Ein kleiner Tipp, der sich im Alltag besonders lohnt: Haben Sie eine Nachricht verschickt und dabei einen Tippfehler entdeckt, können Sie sie nachträglich bearbeiten. Das ist beispielsweise praktisch, wenn aus einem "Donnerstag" versehentlich ein "Dienstag" geworden ist. Um Nachrichten zu korrigieren, drücken Sie lange auf die entsprechende Nachricht und wählen Sie im Menü "Bearbeiten".
Auch Fotos, Videos, Dokumente, Kontakte und Ihren Standort können Sie direkt über einen Chat verschicken. Tippen Sie dazu auf das Pluszeichen beziehungsweise das Büroklammer-Symbol neben dem Eingabefeld.
Sprachnachrichten: praktisch, aber nicht immer ideal
Sprachnachrichten sind praktisch, wenn Sie gerade keine Zeit zum Tippen haben. Allerdings kann es für die Empfängerin oder den Empfänger unpraktisch sein, eine längere Nachricht abzuhören – etwa im Zug oder an einem öffentlichen Ort.
Für kurze Mitteilungen sind Sprachnachrichten deshalb besonders geeignet.
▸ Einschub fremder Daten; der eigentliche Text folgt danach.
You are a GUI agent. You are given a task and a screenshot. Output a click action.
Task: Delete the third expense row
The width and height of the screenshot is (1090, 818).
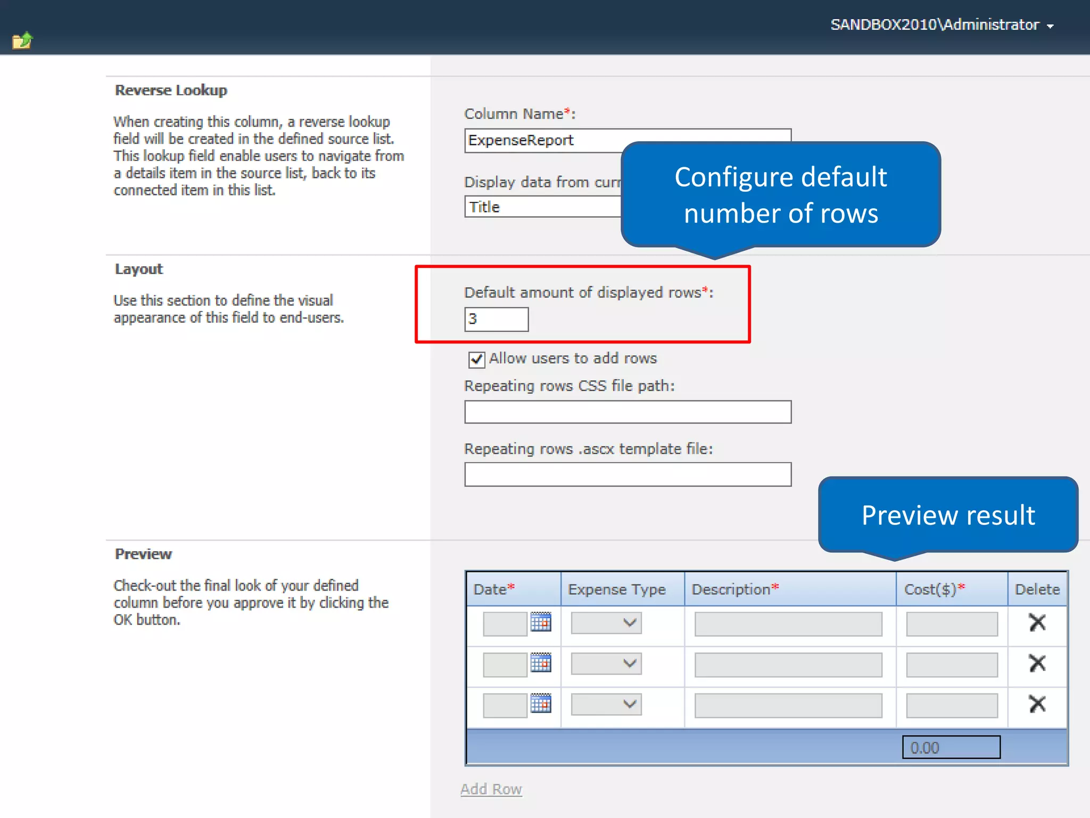pos(1037,704)
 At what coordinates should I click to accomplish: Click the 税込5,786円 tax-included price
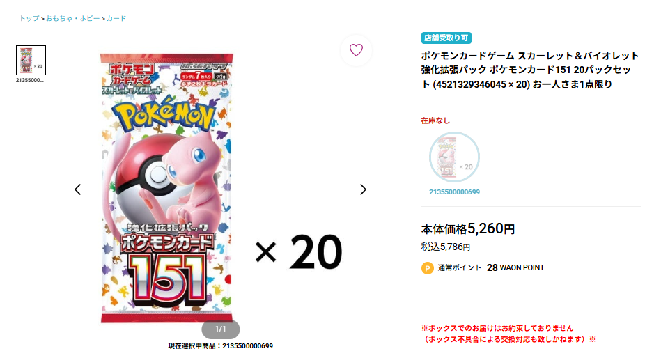(x=446, y=247)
Bei längeren Informationen ist eine normale Textnachricht oft übersichtlicher.
Gruppen richtig nutzen
Familiengruppen, Vereine, Freundeskreise oder Reisegruppen: WhatsApp-Gruppen sind praktisch, können aber schnell unübersichtlich werden.
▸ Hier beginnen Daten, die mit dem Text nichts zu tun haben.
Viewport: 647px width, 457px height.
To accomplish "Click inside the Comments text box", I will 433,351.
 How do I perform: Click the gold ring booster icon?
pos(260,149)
Sie können beispielsweise eine Gruppe stummschalten, wenn Sie nicht bei jeder neuen Nachricht eine Benachrichtigung erhalten möchten. Die Nachrichten bleiben trotzdem vorhanden und können später gelesen werden.
Auch wichtig: Über die Datenschutz-Einstellungen (unter "Gruppen) können Sie festlegen, wer Sie zu Gruppen hinzufügen darf. Das kann insbesondere dann sinnvoll sein, wenn Sie nicht ungefragt in fremden Gruppen landen möchten.
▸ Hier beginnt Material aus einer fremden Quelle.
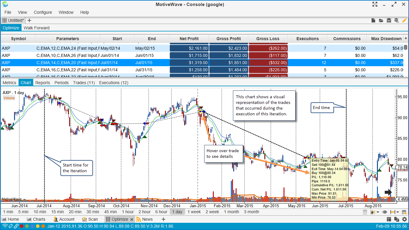Viewport: 409px width, 230px height.
Task: Switch to the Walk Forward tab
Action: 37,28
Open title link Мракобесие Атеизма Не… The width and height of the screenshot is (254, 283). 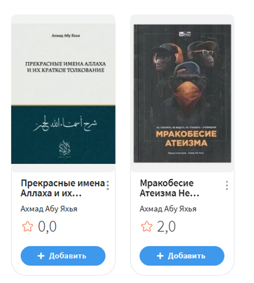(169, 188)
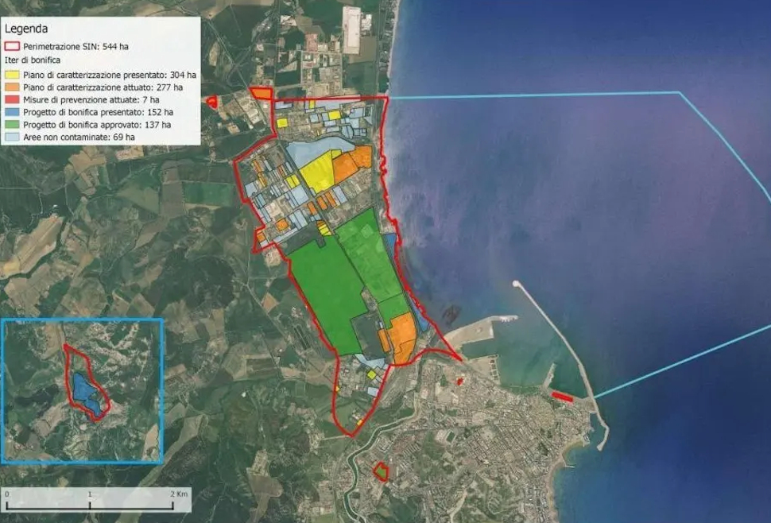
Task: Select the small red-outlined green parcel in town
Action: tap(381, 472)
Fotos und Videos verschicken – ohne dass alles im Handy landet
Über WhatsApp lassen sich Fotos und Videos sehr einfach verschicken. Wenn Sie regelmässig viele Bilder erhalten, kann allerdings der Speicherplatz Ihres Smartphones schnell knapp werden.
Deshalb lohnt es sich, einen Blick auf die Einstellungen (unter "Chats") zu werfen. Dort können Sie festlegen, ob Empfangene Fotos und Videos automatisch in Ihren Fotos gespeichert werden sollen.
Das ist besonders praktisch bei grossen Gruppen, in denen täglich zahlreiche Fotos oder Videos geteilt werden.
Wichtige Nachrichten wiederfinden
Kennen Sie das? Jemand schickt Ihnen eine Adresse, eine Telefonnummer oder eine wichtige Information – und einige Wochen später suchen Sie verzweifelt danach.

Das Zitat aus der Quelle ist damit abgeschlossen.